Esse debate foi atualizado nos últimos anos, e neste ano mais especificamente, porque é uma política do governo [Donald] Trump, ou seja, tem um conteúdo geopolítico, na medida em que, caracterizando o narcotráfico como terrorismo, isso dá ao governo dos Estados Unidos uma espécie de autorização para utilizar as Forças Armadas e, com isso, retirar o problema do âmbito do crime e do processo penal e colocar no âmbito de uma situação de guerra e de abate. É isso que tem sido feito com barcos venezuelanos e até colombianos: não se pergunta quem está ali, se é traficante, se não é, não há investigação, não há apuração, simplesmente se utiliza a Força Armada para o bombardeio dessas embarcações. Ora, nesse contexto, se o Brasil enquadra como terroristas essas organizações ligadas ao narcotráfico – que, é bom que se diga, não têm nenhum interesse na derrubada do sistema político ou coisas do gênero, pelo contrário, estão vivendo dentro do sistema –, primeiro, isso é um desvirtuamento do terrorismo enquanto tipo penal, segundo, abre essa possibilidade de uma intervenção norte-americana em território brasileiro.
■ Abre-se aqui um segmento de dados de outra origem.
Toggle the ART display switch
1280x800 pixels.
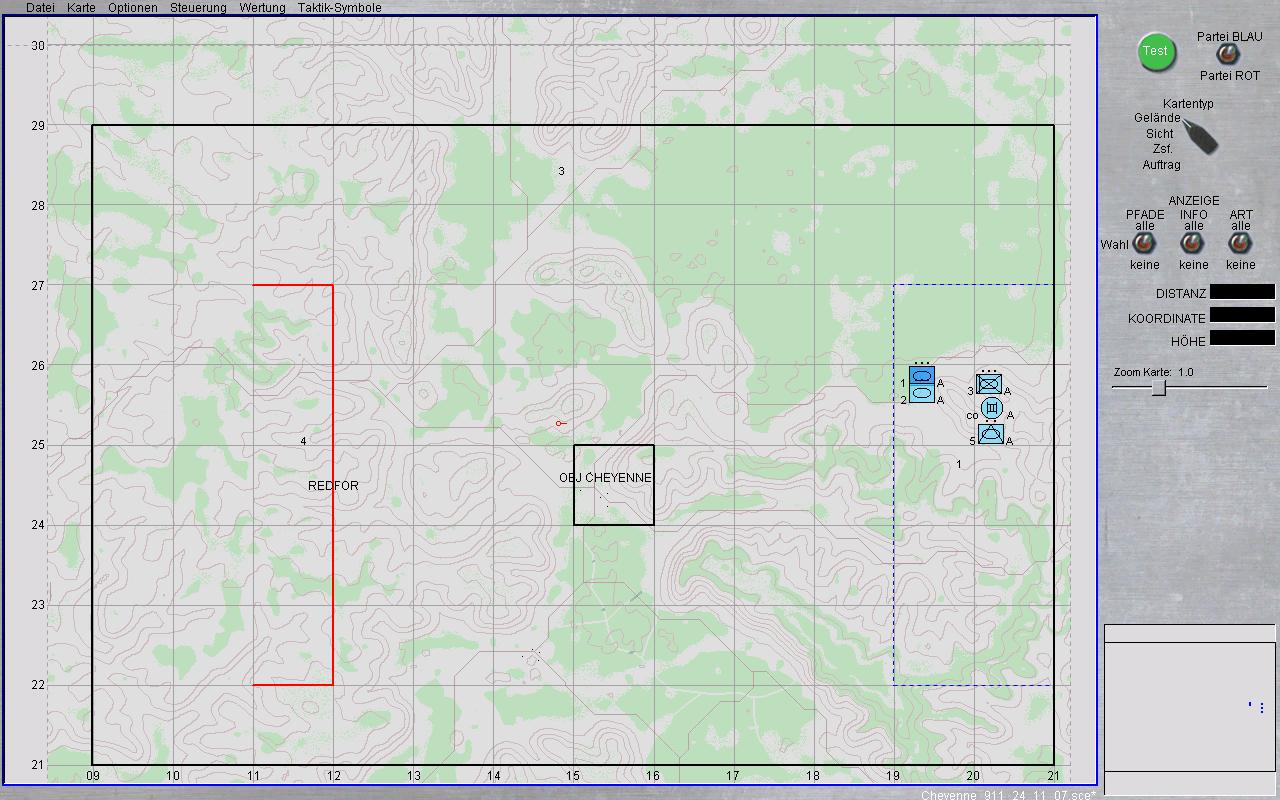[1241, 244]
Na medida em que se caracterize como terrorismo, os norte-americanos se sentem legitimados, especialmente nessa gestão, para uma intervenção externa, qualquer que seja o local, invadindo a soberania nacional, mas justificando isso em nome do combate ao terrorismo. Em terceiro lugar, há algo que foi dito inclusive pelo [Lincoln] Gakiya, procurador de São Paulo que tem se notabilizado pela atuação no combate ao crime organizado: isso vai causar uma grande confusão no sistema judicial. Porque, fazendo isso, todas as questões envolvendo o narcotráfico que estão tramitando na justiça estadual seriam remetidas para a justiça federal, o que vai levar à anulação de provas, à perda de todos os processos que vieram andando até aqui. Isso seria algo muito contraproducente para os objetivos que se pretende, que podem perfeitamente ser alcançados com essa proposta do governo federal de endurecimento de algumas penas para determinados tipos penais ligados a organizações criminosas. Na verdade, por trás dessa proposta, o que tem é essa tentativa de um alinhamento com o governo Trump, que tem caracterizado a extrema direita no Brasil e em outros lugares do mundo, mas muito pouca efetividade, pelo contrário. Não há de fato uma estratégia mais consistente por trás disso para que realmente se consiga ampliar a capacidade do Estado para lidar com essas organizações.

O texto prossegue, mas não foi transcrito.